I’ve just put back in the library bag How Not to Write a Novel: 200 Classic Mistakes and How to Avoid Them—A Misstep-by-Misstep Guide, by Howard Mittelmark and Sandra Newman. For somebody else, or for another stage in my project, it would be a good book. I am not that person or at that stage, though, at the moment.
Mittelmark and Newman declare, I think rightly, that many rules for writing that get bandied about are too obvious or too general to be helpful. “You want to hold the reader’s attention with your writing.” Really?—and now what to do? The authors suggest that what’s more helpful, more easily applicable to your specific project, is to know what not to do. They write up woeful and hilarious sample paragraphs illustrating their 200 ways to go wrong.

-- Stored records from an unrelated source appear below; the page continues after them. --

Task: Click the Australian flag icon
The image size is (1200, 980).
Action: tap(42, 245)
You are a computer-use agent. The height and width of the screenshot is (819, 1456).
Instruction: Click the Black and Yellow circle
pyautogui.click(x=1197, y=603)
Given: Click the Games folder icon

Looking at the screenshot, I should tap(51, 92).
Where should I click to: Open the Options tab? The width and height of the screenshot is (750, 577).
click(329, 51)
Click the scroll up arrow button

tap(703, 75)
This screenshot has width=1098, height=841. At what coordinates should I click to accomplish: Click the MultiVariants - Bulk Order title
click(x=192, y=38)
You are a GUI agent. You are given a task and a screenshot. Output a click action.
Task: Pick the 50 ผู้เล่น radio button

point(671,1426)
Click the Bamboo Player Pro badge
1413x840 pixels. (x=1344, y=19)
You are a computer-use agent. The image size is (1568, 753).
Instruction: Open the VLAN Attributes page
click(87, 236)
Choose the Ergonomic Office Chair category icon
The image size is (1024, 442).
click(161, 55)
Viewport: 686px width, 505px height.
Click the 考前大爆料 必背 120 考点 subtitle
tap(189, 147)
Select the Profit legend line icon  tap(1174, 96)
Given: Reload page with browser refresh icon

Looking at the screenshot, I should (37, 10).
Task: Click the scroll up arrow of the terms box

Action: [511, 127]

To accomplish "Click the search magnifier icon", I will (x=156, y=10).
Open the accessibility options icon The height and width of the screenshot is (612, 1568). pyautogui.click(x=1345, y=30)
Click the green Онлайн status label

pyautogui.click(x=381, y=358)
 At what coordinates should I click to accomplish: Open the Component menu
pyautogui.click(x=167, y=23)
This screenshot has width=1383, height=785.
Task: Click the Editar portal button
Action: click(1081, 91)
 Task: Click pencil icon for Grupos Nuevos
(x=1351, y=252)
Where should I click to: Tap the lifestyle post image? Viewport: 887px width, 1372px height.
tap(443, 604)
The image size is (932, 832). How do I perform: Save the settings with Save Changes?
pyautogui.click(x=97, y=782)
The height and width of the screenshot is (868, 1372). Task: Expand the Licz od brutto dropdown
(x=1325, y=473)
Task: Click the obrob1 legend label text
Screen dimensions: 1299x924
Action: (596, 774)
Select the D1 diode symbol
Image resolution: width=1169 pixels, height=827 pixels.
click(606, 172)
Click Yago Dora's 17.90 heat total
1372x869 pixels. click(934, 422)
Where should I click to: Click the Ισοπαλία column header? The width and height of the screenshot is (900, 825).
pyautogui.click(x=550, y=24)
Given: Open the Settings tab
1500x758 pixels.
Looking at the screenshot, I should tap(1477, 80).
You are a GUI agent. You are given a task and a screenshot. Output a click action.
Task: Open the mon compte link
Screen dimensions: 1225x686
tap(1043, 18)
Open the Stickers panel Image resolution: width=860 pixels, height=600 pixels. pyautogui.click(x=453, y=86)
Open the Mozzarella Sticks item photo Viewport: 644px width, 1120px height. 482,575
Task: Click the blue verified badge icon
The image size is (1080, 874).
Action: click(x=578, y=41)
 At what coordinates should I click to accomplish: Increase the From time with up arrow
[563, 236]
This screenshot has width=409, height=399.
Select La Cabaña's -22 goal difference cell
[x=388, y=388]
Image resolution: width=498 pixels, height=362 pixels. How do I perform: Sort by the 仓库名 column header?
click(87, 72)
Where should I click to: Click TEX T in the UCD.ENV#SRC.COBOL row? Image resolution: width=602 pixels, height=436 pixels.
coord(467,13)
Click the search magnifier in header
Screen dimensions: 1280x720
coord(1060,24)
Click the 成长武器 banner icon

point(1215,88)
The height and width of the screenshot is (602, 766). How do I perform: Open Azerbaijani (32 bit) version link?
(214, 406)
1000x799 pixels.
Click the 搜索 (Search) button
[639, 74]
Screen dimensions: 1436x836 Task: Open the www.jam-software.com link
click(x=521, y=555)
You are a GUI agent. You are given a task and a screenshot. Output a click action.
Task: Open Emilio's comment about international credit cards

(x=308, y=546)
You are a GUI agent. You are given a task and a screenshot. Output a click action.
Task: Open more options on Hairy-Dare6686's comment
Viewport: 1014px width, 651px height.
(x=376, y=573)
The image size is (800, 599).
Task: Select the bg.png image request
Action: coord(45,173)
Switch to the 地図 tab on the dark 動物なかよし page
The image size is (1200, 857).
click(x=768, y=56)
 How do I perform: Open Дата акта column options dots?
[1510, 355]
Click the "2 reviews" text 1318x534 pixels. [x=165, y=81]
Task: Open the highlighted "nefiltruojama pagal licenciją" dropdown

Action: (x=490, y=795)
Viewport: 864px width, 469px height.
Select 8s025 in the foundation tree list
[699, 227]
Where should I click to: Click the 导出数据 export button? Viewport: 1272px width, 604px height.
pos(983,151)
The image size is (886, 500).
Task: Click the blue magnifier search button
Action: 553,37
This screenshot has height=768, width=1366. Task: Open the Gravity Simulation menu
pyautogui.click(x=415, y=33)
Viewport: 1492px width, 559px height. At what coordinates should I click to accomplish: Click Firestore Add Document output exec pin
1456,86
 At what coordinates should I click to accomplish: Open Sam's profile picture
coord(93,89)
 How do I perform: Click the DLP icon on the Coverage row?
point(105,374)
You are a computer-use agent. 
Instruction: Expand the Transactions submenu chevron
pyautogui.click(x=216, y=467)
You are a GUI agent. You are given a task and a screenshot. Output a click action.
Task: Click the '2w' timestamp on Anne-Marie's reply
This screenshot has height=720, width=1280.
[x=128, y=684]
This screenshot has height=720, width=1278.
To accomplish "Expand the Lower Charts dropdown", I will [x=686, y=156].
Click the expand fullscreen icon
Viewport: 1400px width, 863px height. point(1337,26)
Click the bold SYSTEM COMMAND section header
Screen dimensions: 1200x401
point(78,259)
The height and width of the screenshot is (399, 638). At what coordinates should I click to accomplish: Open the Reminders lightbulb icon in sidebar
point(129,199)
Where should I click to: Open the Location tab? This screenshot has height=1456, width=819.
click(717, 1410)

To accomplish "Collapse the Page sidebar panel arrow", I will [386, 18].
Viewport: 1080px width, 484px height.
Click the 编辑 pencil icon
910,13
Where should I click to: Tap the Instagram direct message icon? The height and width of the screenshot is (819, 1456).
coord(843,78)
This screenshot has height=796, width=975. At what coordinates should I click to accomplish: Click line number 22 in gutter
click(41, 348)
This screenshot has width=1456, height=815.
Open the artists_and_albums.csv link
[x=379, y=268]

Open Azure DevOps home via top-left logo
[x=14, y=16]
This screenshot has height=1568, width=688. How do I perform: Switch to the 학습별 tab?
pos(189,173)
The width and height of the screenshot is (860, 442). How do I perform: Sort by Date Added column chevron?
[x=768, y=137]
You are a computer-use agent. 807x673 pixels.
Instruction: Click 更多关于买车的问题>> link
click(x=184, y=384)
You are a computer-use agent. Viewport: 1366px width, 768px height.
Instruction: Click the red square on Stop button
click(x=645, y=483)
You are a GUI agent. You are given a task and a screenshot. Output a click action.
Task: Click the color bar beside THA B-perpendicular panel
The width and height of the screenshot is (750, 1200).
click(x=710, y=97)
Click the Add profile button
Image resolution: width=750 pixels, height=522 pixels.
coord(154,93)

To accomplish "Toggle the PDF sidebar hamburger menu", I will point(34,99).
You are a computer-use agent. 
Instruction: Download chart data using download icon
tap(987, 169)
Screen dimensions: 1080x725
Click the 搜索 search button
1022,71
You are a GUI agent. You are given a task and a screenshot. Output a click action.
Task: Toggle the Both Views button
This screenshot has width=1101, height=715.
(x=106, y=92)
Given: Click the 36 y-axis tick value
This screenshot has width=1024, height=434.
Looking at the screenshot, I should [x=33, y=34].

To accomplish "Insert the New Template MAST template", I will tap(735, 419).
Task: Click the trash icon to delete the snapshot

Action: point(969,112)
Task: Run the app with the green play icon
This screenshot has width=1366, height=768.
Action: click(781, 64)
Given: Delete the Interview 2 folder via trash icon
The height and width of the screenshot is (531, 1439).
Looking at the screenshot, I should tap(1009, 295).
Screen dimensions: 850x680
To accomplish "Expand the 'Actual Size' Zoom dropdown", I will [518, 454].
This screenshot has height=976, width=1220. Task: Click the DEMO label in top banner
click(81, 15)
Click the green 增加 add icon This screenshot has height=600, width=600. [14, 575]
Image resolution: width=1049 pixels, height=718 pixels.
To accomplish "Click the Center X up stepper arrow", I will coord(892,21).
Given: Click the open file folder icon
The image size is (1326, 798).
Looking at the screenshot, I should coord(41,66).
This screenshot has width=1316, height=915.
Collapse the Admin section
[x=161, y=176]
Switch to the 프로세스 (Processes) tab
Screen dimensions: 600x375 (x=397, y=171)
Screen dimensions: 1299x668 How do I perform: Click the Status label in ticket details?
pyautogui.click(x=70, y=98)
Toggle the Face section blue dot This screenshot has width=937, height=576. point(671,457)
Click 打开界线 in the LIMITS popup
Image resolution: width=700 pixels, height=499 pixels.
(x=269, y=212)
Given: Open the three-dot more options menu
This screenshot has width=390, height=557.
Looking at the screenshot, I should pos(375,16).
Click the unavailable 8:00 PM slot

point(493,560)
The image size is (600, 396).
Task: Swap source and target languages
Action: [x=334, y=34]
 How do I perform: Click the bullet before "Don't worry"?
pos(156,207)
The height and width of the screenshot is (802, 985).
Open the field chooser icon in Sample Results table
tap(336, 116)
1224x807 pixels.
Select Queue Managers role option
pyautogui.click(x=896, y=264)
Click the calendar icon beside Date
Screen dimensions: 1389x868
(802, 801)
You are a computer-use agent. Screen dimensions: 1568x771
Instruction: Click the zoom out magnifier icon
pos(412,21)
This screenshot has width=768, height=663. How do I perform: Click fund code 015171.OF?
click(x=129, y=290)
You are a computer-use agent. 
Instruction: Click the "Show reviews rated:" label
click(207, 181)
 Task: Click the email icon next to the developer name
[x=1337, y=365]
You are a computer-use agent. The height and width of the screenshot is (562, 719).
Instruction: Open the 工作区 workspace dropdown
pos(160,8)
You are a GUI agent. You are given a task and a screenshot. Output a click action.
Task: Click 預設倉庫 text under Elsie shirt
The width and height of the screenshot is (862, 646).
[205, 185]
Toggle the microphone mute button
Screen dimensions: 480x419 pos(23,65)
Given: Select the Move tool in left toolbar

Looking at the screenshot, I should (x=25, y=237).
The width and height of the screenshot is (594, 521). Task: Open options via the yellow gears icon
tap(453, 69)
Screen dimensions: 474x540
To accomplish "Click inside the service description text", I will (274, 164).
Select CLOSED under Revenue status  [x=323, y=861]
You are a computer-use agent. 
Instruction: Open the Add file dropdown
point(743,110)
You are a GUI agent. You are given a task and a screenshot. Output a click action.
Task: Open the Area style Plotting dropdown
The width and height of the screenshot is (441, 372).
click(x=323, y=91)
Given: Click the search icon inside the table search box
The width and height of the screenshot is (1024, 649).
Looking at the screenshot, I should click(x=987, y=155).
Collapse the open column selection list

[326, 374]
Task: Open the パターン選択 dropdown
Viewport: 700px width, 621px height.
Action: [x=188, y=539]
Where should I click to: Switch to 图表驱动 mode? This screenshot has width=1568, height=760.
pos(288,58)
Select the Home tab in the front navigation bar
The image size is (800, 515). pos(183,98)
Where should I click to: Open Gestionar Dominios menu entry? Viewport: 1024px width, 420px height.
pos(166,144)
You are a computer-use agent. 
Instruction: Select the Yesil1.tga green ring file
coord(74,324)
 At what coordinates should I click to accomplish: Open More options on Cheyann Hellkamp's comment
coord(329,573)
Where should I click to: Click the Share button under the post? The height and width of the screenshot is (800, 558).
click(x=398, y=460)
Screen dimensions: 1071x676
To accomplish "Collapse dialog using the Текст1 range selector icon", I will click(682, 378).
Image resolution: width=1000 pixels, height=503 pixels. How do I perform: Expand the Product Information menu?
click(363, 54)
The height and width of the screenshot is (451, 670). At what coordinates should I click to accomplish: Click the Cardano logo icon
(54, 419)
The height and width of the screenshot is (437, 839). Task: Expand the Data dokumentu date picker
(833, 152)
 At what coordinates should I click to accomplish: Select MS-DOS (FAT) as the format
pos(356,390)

Great theory, great beginning, and entertainingly applied; there’s just nothing like good satire. But then I hit the advice about the middle. That’s where I am in the current project, and I didn’t find these points nearly as funny. Because . . . well, maybe I’m doing that. Maybe I need to revisit that bit in the tearoom, and have I made sure to lay ground for Patrick’s meltdown, and what is this tearoom scene for, anyway, and . . . in other words, I stalled out.
Eventually a critical eye has be be cast on one’s project, definitely. And the advice How Not to Write a Novel offers is an excellent mindset to be in while revising. But it’s not helping me forward in this first turn around the park. So as entertaining as snark can be, it’s going back on the shelf for now.